— Start —

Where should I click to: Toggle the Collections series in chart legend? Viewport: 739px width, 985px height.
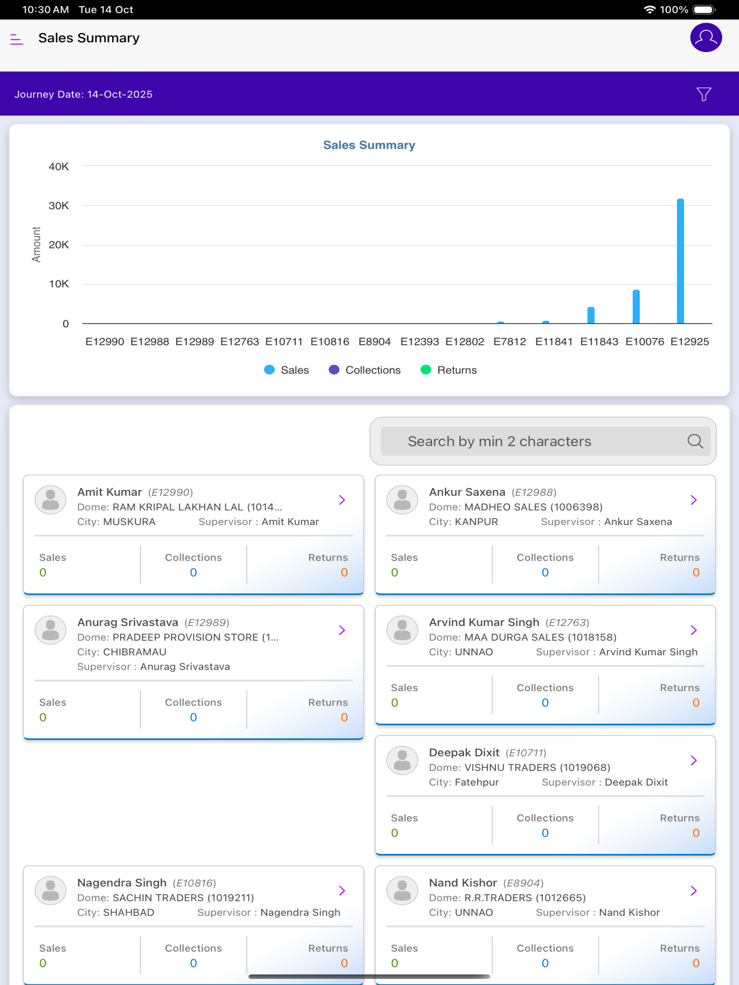click(x=364, y=370)
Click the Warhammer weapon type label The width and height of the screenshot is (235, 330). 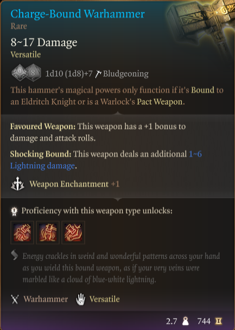click(x=46, y=299)
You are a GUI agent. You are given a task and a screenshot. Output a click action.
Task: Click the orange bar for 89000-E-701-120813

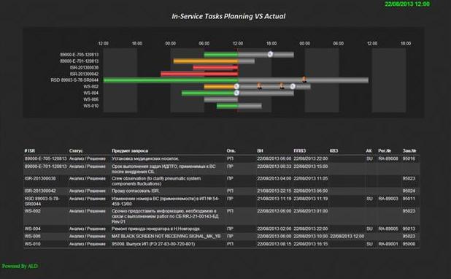(206, 61)
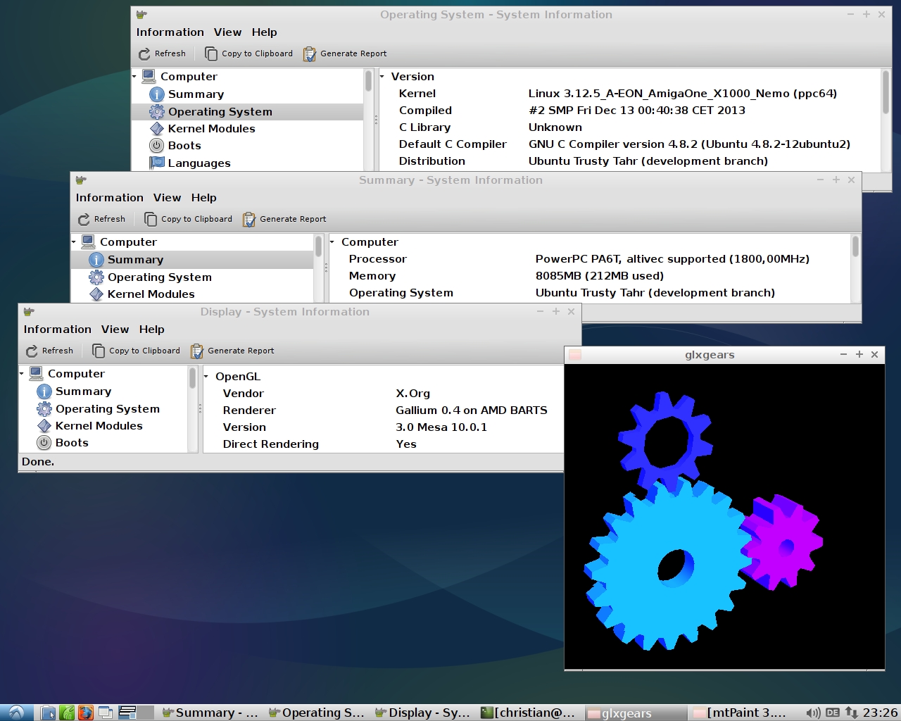The image size is (901, 721).
Task: Collapse the Version section in Operating System panel
Action: click(x=382, y=77)
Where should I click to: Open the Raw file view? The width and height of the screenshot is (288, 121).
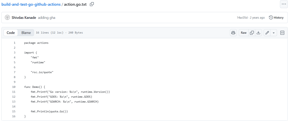pos(244,33)

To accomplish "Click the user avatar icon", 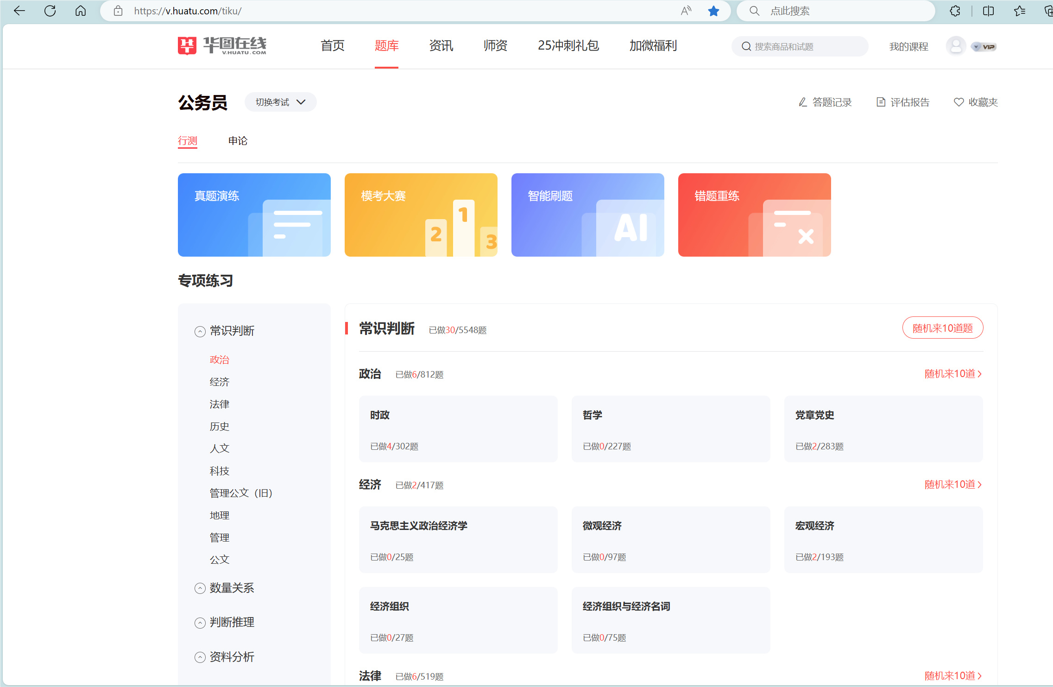I will point(955,46).
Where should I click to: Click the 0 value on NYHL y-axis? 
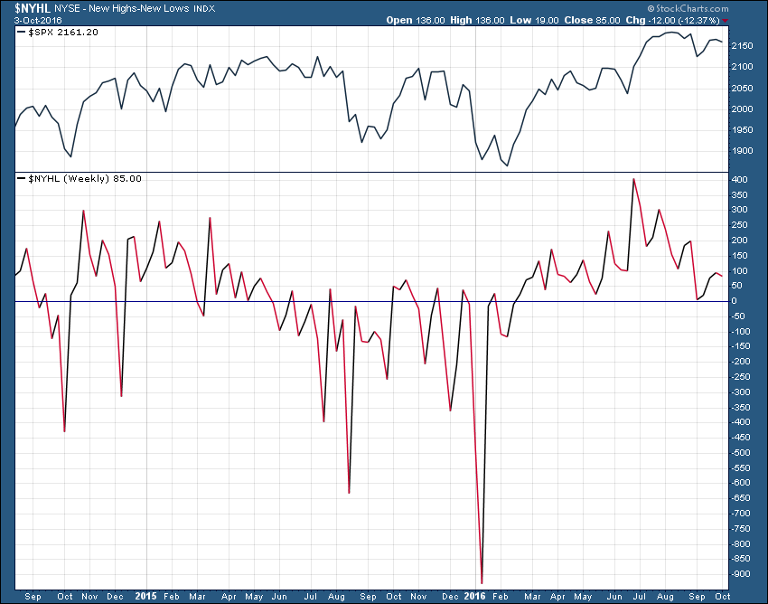pyautogui.click(x=734, y=301)
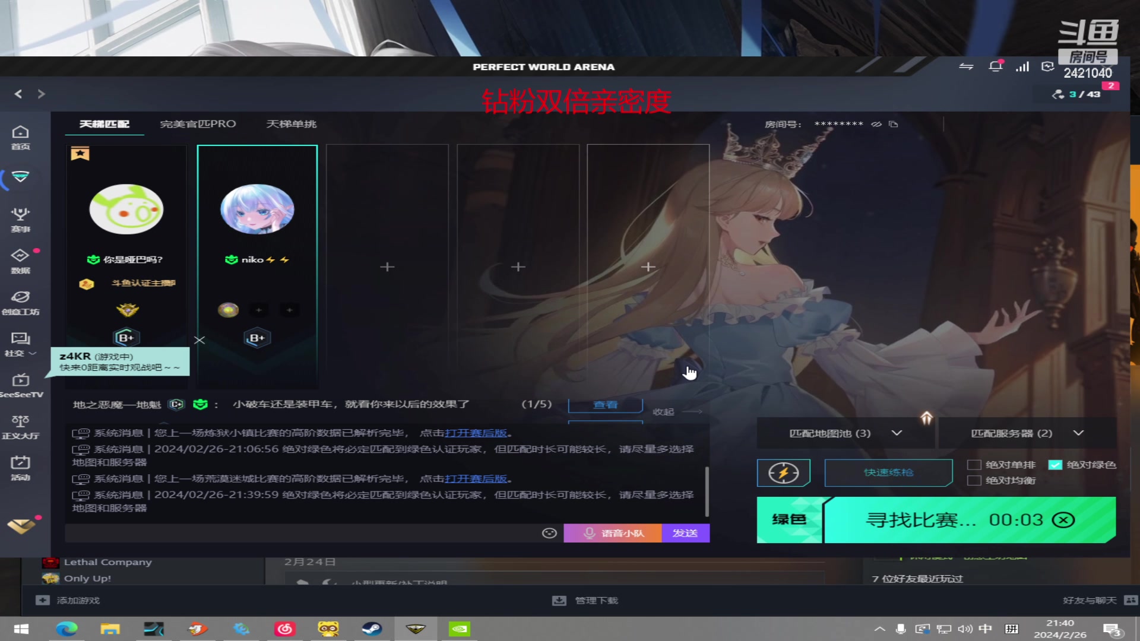Enable the 绝对单排 checkbox

click(974, 465)
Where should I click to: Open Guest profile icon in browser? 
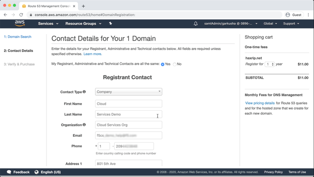coord(288,15)
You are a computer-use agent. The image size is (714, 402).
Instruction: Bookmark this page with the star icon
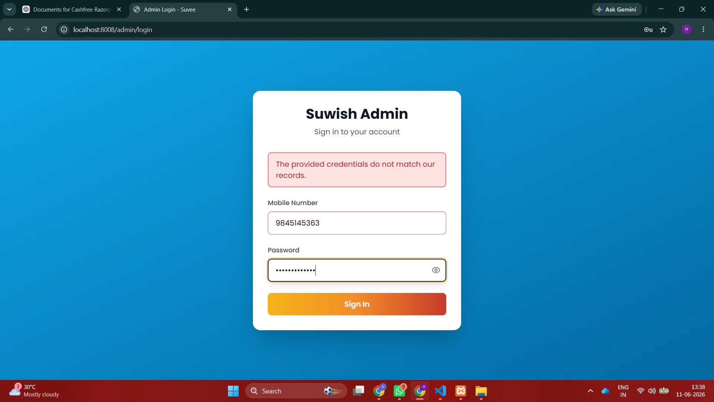tap(663, 29)
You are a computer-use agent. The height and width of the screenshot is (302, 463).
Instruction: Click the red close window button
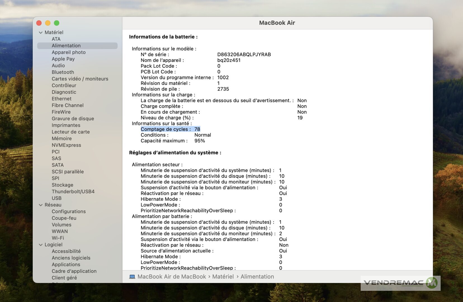pos(39,23)
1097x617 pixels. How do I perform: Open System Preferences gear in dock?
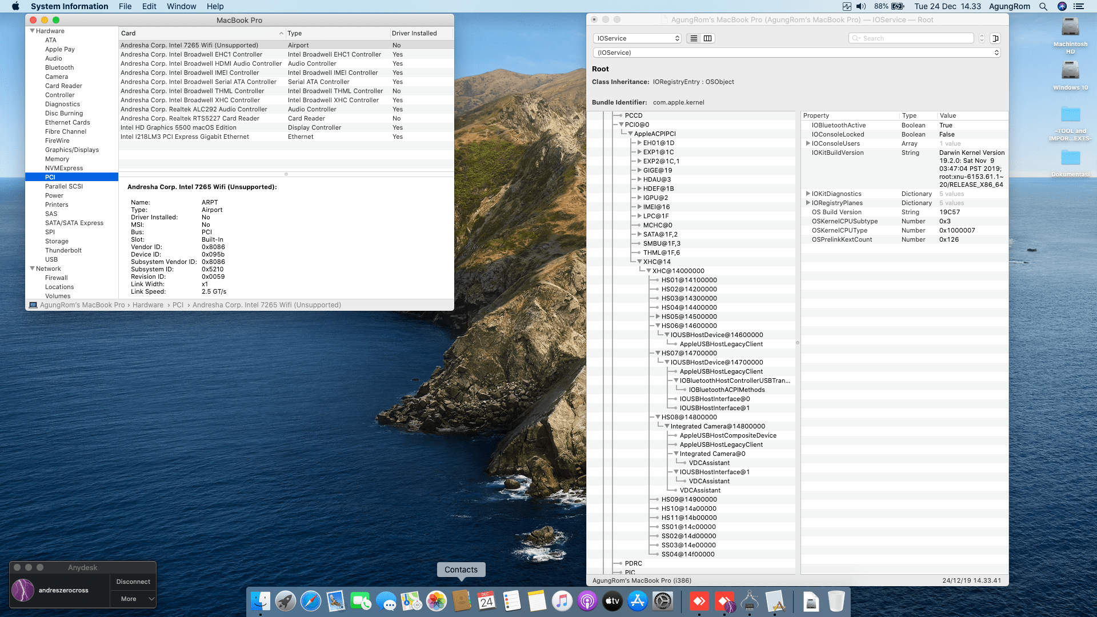pos(663,601)
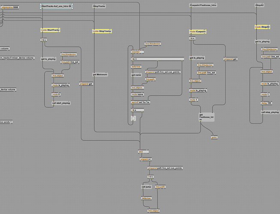Select the counter object
280x214 pixels.
pos(135,51)
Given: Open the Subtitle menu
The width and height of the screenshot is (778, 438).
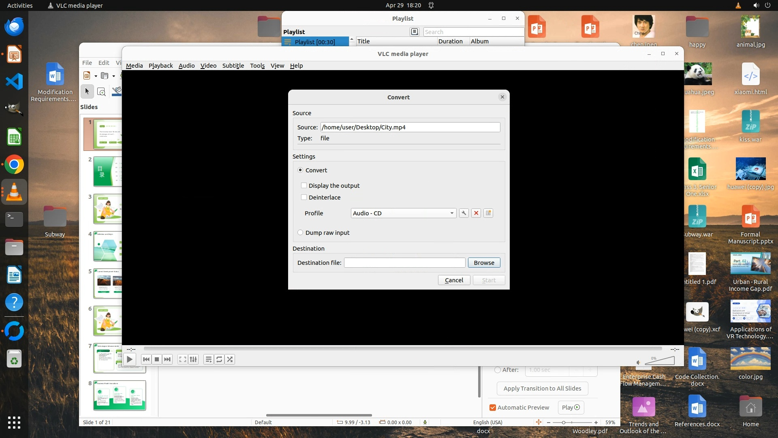Looking at the screenshot, I should 233,66.
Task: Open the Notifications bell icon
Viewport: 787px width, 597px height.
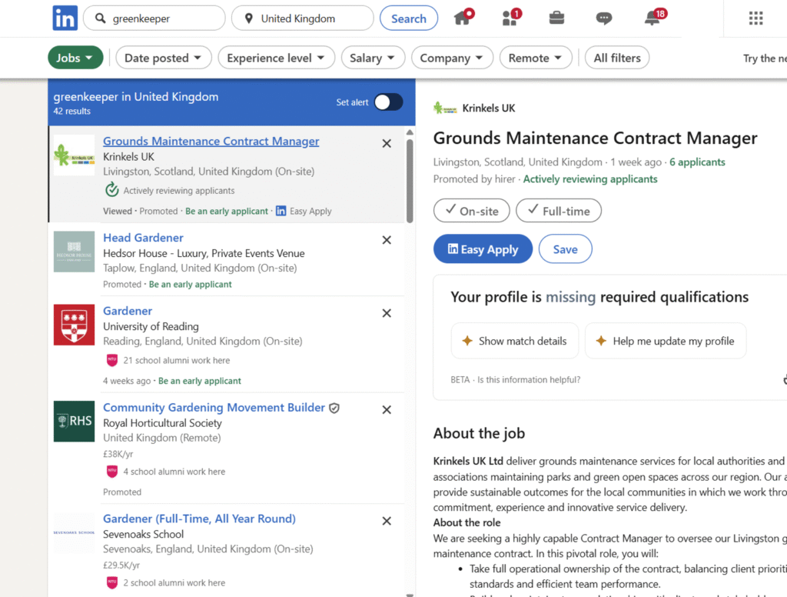Action: point(653,18)
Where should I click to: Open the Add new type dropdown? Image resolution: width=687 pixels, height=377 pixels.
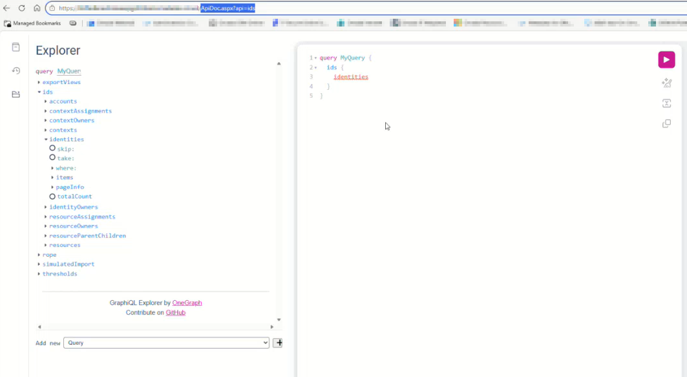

— End —

• What is needed:
Copy the part of the material that opens with the line containing "You are a computer-use agent. The height" and closes with the line containing "Looking at the screenshot, I should 233,66.", with both of those lines included. Leave the pictures out of your copy.

• Solution for this exercise:
You are a computer-use agent. The height and width of the screenshot is (302, 463).
Instruction: Click the red close window button
pos(39,23)
1097x617 pixels. How do I perform: Open System Preferences gear in dock?
pos(663,601)
Select the counter object
280x214 pixels.
pos(135,51)
Given: Open the Subtitle menu
The width and height of the screenshot is (778, 438).
Looking at the screenshot, I should 233,66.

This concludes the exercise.